- **Consigna del ejercicio**:
Reproduce sin cambios el pasaje del texto sobre Bolsonaro y Fernández que comienza con "La furia de" y continúa hasta "Ciudadanía, Osmar Terra.".

- **Página**:

++++++++++++++++++++

Fernández, abogado y profesor, milita por la liberación de Lula da Silva desde antes de siquiera soñar con ser presidente. Que lo haya seguido haciendo tras convertirse en candidato y ahora, ya como presidente electo, es percibido como una puñalada por el palacio del Planalto. Para Bolsonaro, eso es más grave que cualquier ataque que él le haya lanzado luego, que su señalamiento del “error” de los argentinos por haber votado al peronismo y hasta que cualquier provocación de su hijo, el diputado Eduardo Bolsonaro, al hijo del electo en Argentina, Estanislao.
La furia de Bolsonaro no se ha limitado a esos dichos. A su negativa a felicitar protocolarmente a Fernández sumó la decisión de no venir a la jura el 10 de diciembre. Asimismo, cortó de cuajo la pretensión del vicepresidente, Hamilton Mourão, de ser el representante en la ceremonia y decidió, sin confirmación oficial todavía, que la delegación sea presidida por su ministro de Ciudadanía, Osmar Terra.
No se trata de que Terra sea una nulidad política; de hecho, es un ministro que, si bien tiene a cargo una cartera fría, mantiene una relación personal con el presidente. La cuestión pasa por el rango de la delegación, que a falta del jefe de Estado y de su número dos, ni siquiera contará con el canciller, Ernesto Araújo.
La lentitud de la transición en la Argentina también suma a la confusión: a la espera de que los emisarios de Fernández y de Mauricio Macri se pongan de una vez en marcha, la Cancillería todavía no ha cursado las invitaciones, a través de las notas circulares de rigor, a las embajadas.

++++++++++++++++++++

- **Datos disponibles**:
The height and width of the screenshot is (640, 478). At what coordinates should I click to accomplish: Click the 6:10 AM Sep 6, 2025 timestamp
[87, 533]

++++++++++++++++++++

- **Solución del ejercicio**:
La furia de Bolsonaro no se ha limitado a esos dichos. A su negativa a felicitar protocolarmente a Fernández sumó la decisión de no venir a la jura el 10 de diciembre. Asimismo, cortó de cuajo la pretensión del vicepresidente, Hamilton Mourão, de ser el representante en la ceremonia y decidió, sin confirmación oficial todavía, que la delegación sea presidida por su ministro de Ciudadanía, Osmar Terra.